Before buying a Eurail pass, outline your travel itinerary and weigh your alternatives. If you’re traveling over long distances, could you save time or money by flying between cities instead? If you’re making mostly short hops between nearby cities and towns, add up the price of individual point-to-point tickets on RailEurope.com or other similar agents — buying your tickets as you go may be cheaper than purchasing a rail pass.
There are dozens of different Europe rail passes available, from the comprehensive Eurail Global Pass (covering unlimited travel within 28 countries) to passes for specific countries and regions.
Some rail passes are consecutive, meaning that they can be used for unlimited travel on consecutive days over a given travel period.
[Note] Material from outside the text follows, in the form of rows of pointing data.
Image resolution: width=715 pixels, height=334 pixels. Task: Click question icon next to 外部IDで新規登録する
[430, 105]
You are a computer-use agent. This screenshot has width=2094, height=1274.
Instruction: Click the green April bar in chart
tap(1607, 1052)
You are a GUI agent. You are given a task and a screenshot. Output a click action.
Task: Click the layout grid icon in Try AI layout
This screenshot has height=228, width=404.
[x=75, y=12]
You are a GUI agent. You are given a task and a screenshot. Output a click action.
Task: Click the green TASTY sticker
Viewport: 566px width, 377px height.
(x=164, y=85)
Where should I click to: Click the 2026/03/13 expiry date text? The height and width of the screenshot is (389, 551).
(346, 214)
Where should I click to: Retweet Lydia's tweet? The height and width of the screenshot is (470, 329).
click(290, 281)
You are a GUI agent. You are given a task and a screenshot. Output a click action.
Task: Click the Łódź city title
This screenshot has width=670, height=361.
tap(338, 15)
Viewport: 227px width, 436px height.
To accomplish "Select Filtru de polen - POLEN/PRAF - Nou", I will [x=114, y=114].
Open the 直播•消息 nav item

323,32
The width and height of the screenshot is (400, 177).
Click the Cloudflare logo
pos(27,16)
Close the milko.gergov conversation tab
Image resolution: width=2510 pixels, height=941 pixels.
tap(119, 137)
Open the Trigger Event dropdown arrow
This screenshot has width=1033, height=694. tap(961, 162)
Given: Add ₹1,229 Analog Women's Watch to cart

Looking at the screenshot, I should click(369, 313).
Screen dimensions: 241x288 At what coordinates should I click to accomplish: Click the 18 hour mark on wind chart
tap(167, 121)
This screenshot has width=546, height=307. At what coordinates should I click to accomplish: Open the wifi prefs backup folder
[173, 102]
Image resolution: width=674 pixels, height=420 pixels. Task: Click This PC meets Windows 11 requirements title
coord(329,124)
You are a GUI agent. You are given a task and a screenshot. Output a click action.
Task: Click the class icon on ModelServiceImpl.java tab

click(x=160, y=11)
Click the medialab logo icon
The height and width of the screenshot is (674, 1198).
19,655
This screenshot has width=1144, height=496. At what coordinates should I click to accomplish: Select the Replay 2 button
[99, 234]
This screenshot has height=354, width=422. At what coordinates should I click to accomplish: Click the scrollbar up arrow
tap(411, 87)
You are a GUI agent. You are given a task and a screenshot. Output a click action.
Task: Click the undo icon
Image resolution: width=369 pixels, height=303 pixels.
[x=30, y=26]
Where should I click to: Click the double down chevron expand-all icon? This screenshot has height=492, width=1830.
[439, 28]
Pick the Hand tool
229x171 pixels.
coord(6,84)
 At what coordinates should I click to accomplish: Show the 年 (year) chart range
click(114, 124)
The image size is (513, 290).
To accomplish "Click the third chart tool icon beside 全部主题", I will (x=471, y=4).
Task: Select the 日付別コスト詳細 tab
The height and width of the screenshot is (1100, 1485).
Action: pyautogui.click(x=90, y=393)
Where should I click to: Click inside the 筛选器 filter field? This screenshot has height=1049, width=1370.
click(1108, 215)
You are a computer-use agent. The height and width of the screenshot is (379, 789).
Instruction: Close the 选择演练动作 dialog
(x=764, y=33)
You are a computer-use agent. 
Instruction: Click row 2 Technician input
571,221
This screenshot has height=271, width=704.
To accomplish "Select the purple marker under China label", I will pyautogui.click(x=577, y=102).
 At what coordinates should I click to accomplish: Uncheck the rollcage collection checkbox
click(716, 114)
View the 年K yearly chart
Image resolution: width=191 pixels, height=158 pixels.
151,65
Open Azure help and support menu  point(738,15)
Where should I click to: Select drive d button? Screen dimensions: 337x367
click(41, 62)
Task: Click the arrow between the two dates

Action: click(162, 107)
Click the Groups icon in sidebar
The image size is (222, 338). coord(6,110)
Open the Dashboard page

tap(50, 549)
Others are known as “flexipasses,” and are only valid for a certain number of travel days within a specified duration of time (such as five travel days within a month). If you plan to spend several days exploring each city on your itinerary, a flexipass is probably your most economical option. If you’re planning to visit a new place nearly every day, a consecutive pass may better suit your travel plans.
If you’re traveling with a companion (or several), keep your eye out for Saver Passes, which are discounted passes available for two to five passengers traveling together. Other discounts are available for youthful travelers (under age 28) or — more rarely — for seniors over age 60. Children 11 and younger generally travel for free when they accompany an adult.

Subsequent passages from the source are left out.